Hi,

I used my own RK4 coeff., but these are not fixed. Have a look at the book from Blazek for example, there the combination of RK4 coeff. and CFL-numbers is described in detail (Table 6.1 and 6.2).

CgnsToFoam will fail for sure for the SKV. Because the SKV has just a 2D mesh, but you'll need to extend this in circumferential direction. There is a little bit of hacking required in order to do this. Maybe I can get my old python scripts next week and maybe I find the time to write some kind of HowTo. So it is basically working, but not out of the box.

Oliver

Hi Oliver,

Yes, for now I am using Blazek coeffs and CFL.

As for the SKV, I started to dig into pyCGNS and cgnsTools. It will take me a couple of weeks so if you have some python scripts it would be very helpfull.

Antonio

Hi,

you asked some times ago about the SRFVelocity patch. As this one should live in libfiniteVolume.so, I think you can just use it in the solvers. But please test it and report it here.

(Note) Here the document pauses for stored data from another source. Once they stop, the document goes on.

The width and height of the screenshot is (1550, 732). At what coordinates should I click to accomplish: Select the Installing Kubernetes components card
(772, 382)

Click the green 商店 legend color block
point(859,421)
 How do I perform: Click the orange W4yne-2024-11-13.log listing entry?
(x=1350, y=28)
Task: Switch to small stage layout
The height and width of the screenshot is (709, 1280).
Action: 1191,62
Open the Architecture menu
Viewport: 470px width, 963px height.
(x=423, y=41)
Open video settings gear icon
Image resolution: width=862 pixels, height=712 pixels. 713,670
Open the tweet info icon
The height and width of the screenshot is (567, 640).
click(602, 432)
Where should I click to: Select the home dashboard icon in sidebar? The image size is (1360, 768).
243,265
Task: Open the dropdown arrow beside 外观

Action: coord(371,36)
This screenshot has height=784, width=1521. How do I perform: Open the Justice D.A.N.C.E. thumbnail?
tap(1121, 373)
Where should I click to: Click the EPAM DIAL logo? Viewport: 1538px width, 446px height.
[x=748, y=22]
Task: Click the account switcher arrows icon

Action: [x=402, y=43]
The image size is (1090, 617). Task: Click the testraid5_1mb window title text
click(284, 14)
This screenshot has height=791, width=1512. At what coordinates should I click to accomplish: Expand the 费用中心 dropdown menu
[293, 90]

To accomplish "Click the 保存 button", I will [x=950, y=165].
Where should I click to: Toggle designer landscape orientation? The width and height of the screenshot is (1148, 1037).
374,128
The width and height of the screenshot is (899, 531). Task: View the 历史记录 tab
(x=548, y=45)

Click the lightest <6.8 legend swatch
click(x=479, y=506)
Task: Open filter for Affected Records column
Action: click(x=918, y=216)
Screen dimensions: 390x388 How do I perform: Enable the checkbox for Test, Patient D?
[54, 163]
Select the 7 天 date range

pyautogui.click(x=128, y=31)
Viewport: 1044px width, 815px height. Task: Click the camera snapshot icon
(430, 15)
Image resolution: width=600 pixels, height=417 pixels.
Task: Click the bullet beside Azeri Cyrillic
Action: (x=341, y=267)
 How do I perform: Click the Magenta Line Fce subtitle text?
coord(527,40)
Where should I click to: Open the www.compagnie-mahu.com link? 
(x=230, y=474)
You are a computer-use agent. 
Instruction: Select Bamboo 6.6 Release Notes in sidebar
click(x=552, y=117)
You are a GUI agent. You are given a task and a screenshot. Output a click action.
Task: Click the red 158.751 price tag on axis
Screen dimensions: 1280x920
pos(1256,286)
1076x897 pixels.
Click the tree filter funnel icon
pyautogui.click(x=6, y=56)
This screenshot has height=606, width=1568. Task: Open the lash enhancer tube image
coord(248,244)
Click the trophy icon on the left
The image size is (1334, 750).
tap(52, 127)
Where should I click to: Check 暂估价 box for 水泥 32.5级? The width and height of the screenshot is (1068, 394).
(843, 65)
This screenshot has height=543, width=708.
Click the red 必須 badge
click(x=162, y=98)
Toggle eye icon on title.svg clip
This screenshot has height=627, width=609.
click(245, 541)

Converting the Throughflow result into OpenFOAM®:

1.) Convert cgns to vtmb with the script in the src directory of the throughflow code: scm2vtmb.py
2.) Expand the 2D vtmb mesh in circumferential direction with the expandScmMesh class from the TurboVTK project sourceforge.net/p/turbopost/turbovtk, there is also an example at the tutorials section: expandScmMesh_test.py
3.) Convert the 3D VTK mesh with CandyStore (sourceforge.net/projects/candystore/) in OpenFOAM® format. After importing the vtmb or vtu file, I think you have to type somthing like "send all foam" in order to do the export. But I can't remember the correct command at the moment.
4.) Resample the raw output files to an OpenFOAM® project. Maybe you have to rename some of the files.
5.) optional: You want to use transformPoints in order to have your point coordinates in Meter.
6.) The RotatingVelocity is the RelativeVelocity in cylindrical coordinates. The Velocity field is the AbsoluteVelocity in cylindrical coordinates (x=r,y=u,z=z). You want to calculate the cartesian components of at least of one these velocity fields with funkySetFields and name it U or URel.
7.) Use mapFields to map the "2D" result to your mesh.

Please test it,
Oliver

Hi everyone,

concerning the initial solutions there is a bit of python code I would like to share.
Short version: Basically it uses a numpy array of data from the S2m plane and puts it into a funkySetFieldsDict.
Longer version: Using field data in a structured S2m grid, the code uses linear interpolation to create a "center node" for each cell of the structured grid. This way each cell can be divided into 4 triangles, which enables easy barycentric interpolation for any point within that triangle. All the interpolation formulas and "point inside triangle checks" are jammed into a funkySetFieldsDict.
This approach worked for my purposes on a 2x2 cells S2m numpy grid.
I've attached the code with a working example.